The Myth of Bootstrapping

There is a belief that education is the key to move individuals out of numerous social ills. This assumption is inherently flawed. The way we tend to imagine education sees an individual person at-risk, meaning success or failure is primarily in the domain of the individual. This line of thinking assumes that if only the individual would lift him or herself up by the bootstraps, he would succeed.

In actuality, there is nothing inherently wrong or at-risk about the individual. Instead, the social structures form a matrix in which the individual is placed in high-risk. To survive, the individual gains social capital such as know which route is the safest to take home, or how to survive under the poverty line, which is often at odds with a larger societal view of success that is often predicated on educational attainment. While people are educationally successful if given the tools and encouragement, in and of itself education cannot overcome social barriers to success, especially across generations for certain at risk populations.

Small Gains but Structural Racism and Discrimination Remains a Problem

Education is one of four institutionally based systems where children learn who they are in society at large. The other three are history, media, and the legal system. All four of these areas systematically include or exclude parts of society by creating collective stories, attitudes, practices, and assumptions. Much of the rhetoric heard around education, especially in the world of edtech, sees it as being able to, on its own, counteract the baggage that underrepresented and economically and culturally marginalized groups face.

● ENTRIES PROVIDED
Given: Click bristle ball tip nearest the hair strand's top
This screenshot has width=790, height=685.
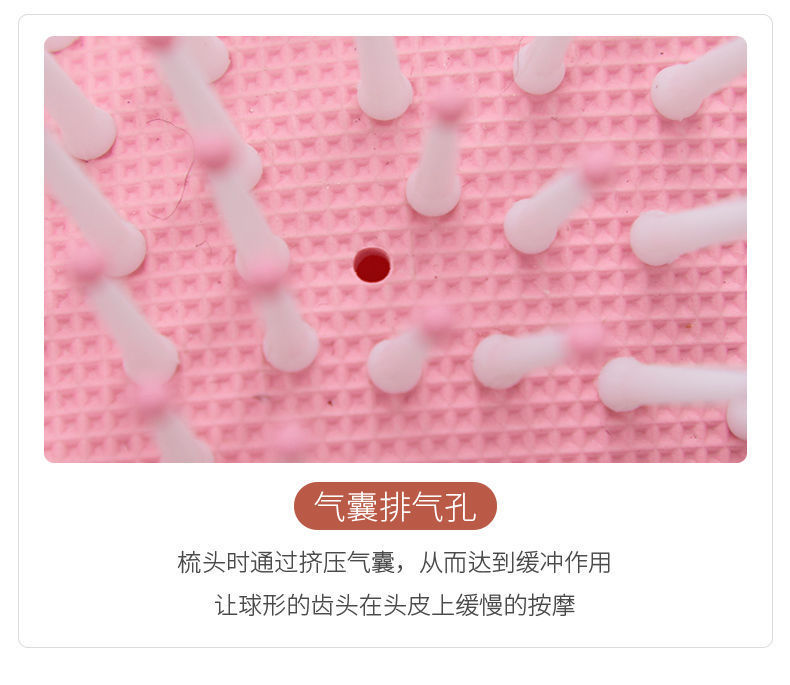Looking at the screenshot, I should pyautogui.click(x=90, y=135).
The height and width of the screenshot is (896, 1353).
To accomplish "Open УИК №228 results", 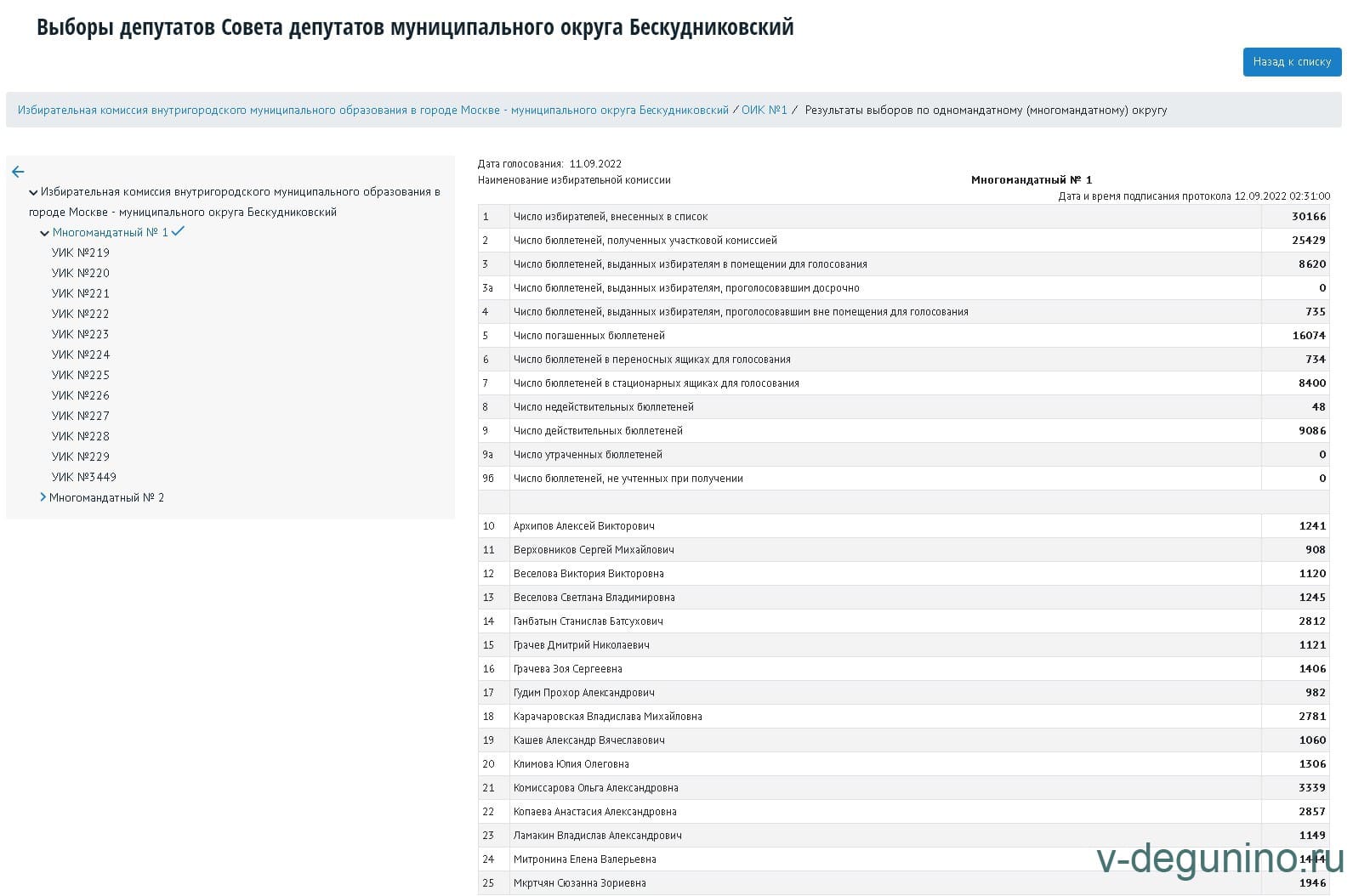I will [x=80, y=436].
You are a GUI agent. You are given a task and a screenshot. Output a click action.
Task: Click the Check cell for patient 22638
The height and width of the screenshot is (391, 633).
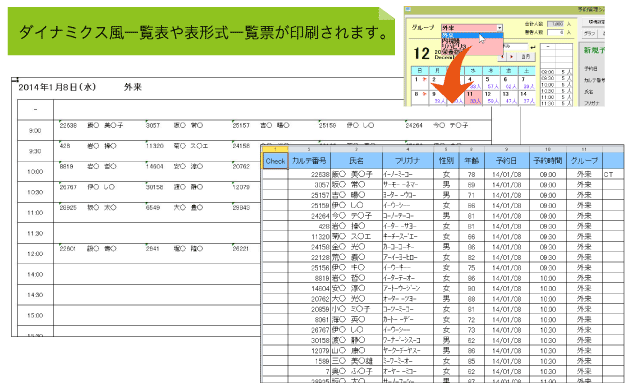pyautogui.click(x=275, y=174)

● PROBLEM 1
In the essay on the myth of bootstrapping, besides education, which three institutionally based systems teach children who they are in society at large?
● PROBLEM 2
List everything that, according to the essay on the myth of bootstrapping, the four institutionally based systems create in order to include or exclude parts of society.
● PROBLEM 3
From the essay on the myth of bootstrapping, reproduce word for word the part that begins with "The Myth of" and ends with "he would succeed.".

● FULL SOLUTION 1
History, media, and the legal system.

● FULL SOLUTION 2
- Collective stories
- Attitudes
- Practices
- Assumptions

● FULL SOLUTION 3
The Myth of Bootstrapping

There is a belief that education is the key to move individuals out of numerous social ills. This assumption is inherently flawed. The way we tend to imagine education sees an individual person at-risk, meaning success or failure is primarily in the domain of the individual. This line of thinking assumes that if only the individual would lift him or herself up by the bootstraps, he would succeed.